Last week, around 100 protesters came to the capital city of Frankfort, Kentucky, to voice their opposition to continued stay-at-home orders that were designed in order to prevent the spread of coronavirus throughout the rest of the Bluegrass State.
On Wednesday last week, protesters gathered outside the capitol building, and on Thursday, there was a large caravan of protesters inside vehicles that drove on the streets surrounding the structure.
While protesters maintain that the time is right to end social distancing measures in the state, Gov. Andy Beshear, a Democrat, indicated that not to be the case on Sunday, when he announced 273 new cases of coronavirus were identified — the largest single-day increase of cases in the state so far, and almost 10 percent of the state’s totals.
So far, close to 150 individuals have died within Kentucky due to the disease.

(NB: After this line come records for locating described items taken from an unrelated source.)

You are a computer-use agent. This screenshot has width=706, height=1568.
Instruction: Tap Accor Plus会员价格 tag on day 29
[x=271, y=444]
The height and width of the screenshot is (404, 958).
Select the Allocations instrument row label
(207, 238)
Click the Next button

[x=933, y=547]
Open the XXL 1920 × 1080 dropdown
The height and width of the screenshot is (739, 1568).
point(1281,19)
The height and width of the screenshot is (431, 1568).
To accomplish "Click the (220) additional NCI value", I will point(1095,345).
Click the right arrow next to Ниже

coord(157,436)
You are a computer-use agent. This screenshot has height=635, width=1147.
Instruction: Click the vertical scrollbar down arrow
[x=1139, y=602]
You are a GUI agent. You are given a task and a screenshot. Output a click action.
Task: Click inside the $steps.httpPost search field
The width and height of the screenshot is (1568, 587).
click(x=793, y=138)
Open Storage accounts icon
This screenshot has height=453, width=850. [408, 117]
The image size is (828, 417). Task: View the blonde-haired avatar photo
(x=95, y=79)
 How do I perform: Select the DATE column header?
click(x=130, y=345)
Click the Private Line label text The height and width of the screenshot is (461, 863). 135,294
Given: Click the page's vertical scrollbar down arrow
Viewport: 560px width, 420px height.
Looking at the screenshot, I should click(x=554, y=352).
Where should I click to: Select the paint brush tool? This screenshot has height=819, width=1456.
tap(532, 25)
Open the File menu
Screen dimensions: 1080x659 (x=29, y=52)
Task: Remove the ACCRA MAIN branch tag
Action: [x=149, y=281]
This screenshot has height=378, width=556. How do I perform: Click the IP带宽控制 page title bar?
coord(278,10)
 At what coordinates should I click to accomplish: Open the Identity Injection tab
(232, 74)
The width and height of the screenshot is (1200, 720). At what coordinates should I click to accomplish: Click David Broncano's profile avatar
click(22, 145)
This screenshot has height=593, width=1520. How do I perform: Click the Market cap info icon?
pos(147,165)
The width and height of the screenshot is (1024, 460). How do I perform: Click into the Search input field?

Beshear stated on Sunday that he remains dedicated to keeping social distancing measures in place as a result. “We’re still in the midst of the fight,” he said.
It’s unclear at this time whether a spike in the number of cases is related to the protests or not. But the rise in numbers is demonstrative that the virus continues to cause problems for the state, and that the protesters’ aims of reopening the economy are possibly premature.
On Monday morning, Dr. Anthony Fauci, a member of President Donald Trump’s coronavirus task force, explained that protests across the country may face a “backlash” as more cases develop, especially if they happen after distancing measures are relaxed.
He further implied that the argument protesters were trying to make, that reopening things up was important to save the economy, was nonsense — even if things are reopened at this time, the economy wouldn’t suddenly recover, because the virus would continue to cause problems.
“Unless we get the virus under control, the real recovery, economically, is not going to happen,” Fauci said.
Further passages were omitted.